§ CHALLENGE
Could you switch "dropdown" to "menu" in the records between the line holding "The image size is (1427, 839)." and the line holding "Collapse the sidebar", inclusive, and give back only those lines with everything else unchanged?

§ RECORDS FOR THIS TASK
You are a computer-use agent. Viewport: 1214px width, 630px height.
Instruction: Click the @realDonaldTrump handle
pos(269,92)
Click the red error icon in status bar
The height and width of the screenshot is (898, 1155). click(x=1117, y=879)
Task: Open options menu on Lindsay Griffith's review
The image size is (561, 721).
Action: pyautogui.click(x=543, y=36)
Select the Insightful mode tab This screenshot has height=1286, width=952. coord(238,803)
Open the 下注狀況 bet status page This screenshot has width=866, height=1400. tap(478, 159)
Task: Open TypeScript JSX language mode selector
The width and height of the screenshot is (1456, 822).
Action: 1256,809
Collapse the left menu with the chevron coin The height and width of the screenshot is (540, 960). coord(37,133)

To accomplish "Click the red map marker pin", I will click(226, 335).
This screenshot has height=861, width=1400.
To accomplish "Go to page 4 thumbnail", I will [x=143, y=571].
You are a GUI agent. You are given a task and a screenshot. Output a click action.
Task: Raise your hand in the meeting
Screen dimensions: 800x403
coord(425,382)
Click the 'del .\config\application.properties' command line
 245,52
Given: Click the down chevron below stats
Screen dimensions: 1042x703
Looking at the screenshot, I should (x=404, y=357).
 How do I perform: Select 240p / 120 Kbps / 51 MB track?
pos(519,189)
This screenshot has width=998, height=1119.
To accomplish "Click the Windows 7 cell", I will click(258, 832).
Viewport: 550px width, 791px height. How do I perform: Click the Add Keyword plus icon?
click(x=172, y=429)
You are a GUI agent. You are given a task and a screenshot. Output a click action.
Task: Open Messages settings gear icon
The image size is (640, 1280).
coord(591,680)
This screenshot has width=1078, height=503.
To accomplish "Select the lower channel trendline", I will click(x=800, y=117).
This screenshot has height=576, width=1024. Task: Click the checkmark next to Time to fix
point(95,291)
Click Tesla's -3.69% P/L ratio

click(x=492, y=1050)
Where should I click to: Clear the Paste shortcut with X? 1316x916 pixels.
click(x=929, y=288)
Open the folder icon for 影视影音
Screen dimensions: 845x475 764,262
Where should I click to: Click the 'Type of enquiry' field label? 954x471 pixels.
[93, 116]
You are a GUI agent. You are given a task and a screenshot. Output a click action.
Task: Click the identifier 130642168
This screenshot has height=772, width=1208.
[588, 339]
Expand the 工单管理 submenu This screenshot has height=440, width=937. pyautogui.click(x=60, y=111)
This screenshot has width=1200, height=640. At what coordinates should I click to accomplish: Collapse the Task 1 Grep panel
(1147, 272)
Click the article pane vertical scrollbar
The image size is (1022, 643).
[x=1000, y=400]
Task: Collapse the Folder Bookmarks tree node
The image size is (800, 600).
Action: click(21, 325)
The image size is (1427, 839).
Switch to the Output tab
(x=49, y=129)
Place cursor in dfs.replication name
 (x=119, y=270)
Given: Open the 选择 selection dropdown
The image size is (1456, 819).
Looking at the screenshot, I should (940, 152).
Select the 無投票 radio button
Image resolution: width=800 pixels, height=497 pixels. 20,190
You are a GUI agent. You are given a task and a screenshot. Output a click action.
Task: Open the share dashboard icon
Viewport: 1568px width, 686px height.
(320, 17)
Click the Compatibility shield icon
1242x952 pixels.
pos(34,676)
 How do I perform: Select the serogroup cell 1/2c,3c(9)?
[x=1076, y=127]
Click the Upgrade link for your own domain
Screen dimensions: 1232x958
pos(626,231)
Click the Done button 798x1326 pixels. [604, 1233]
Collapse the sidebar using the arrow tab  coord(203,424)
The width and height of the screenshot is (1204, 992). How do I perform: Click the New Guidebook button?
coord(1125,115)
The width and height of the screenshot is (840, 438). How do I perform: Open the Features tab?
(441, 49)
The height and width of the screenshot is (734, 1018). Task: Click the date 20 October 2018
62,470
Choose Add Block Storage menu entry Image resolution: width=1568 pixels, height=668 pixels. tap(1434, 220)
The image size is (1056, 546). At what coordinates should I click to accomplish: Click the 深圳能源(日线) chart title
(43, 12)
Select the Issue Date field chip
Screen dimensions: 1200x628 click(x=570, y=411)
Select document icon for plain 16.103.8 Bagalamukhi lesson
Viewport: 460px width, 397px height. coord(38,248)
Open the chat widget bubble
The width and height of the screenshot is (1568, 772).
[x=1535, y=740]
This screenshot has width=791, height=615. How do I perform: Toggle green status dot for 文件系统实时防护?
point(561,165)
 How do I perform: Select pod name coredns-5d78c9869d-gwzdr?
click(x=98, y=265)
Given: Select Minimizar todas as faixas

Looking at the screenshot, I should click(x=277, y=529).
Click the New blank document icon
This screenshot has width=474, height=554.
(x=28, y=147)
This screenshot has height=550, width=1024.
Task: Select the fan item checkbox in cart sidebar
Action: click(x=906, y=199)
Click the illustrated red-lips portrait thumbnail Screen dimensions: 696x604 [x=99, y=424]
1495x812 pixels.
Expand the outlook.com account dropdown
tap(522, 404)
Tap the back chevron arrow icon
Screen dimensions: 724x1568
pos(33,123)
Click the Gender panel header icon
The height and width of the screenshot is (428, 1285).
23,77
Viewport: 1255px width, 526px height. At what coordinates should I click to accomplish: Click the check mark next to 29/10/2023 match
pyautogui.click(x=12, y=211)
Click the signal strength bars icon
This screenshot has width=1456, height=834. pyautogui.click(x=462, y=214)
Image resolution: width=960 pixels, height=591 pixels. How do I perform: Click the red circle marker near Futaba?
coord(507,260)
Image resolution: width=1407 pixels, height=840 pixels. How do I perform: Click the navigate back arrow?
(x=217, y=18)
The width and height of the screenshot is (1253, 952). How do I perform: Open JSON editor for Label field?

§ OUTPUT
The image size is (1427, 839).
Switch to the Output tab
(x=49, y=129)
Place cursor in dfs.replication name
 (x=119, y=270)
Given: Open the 选择 selection menu
The image size is (1456, 819).
Looking at the screenshot, I should (940, 152).
Select the 無投票 radio button
Image resolution: width=800 pixels, height=497 pixels. 20,190
You are a GUI agent. You are given a task and a screenshot. Output a click action.
Task: Open the share dashboard icon
Viewport: 1568px width, 686px height.
(320, 17)
Click the Compatibility shield icon
1242x952 pixels.
pos(34,676)
 How do I perform: Select the serogroup cell 1/2c,3c(9)?
[x=1076, y=127]
Click the Upgrade link for your own domain
Screen dimensions: 1232x958
pos(626,231)
Click the Done button 798x1326 pixels. [604, 1233]
Collapse the sidebar using the arrow tab  coord(203,424)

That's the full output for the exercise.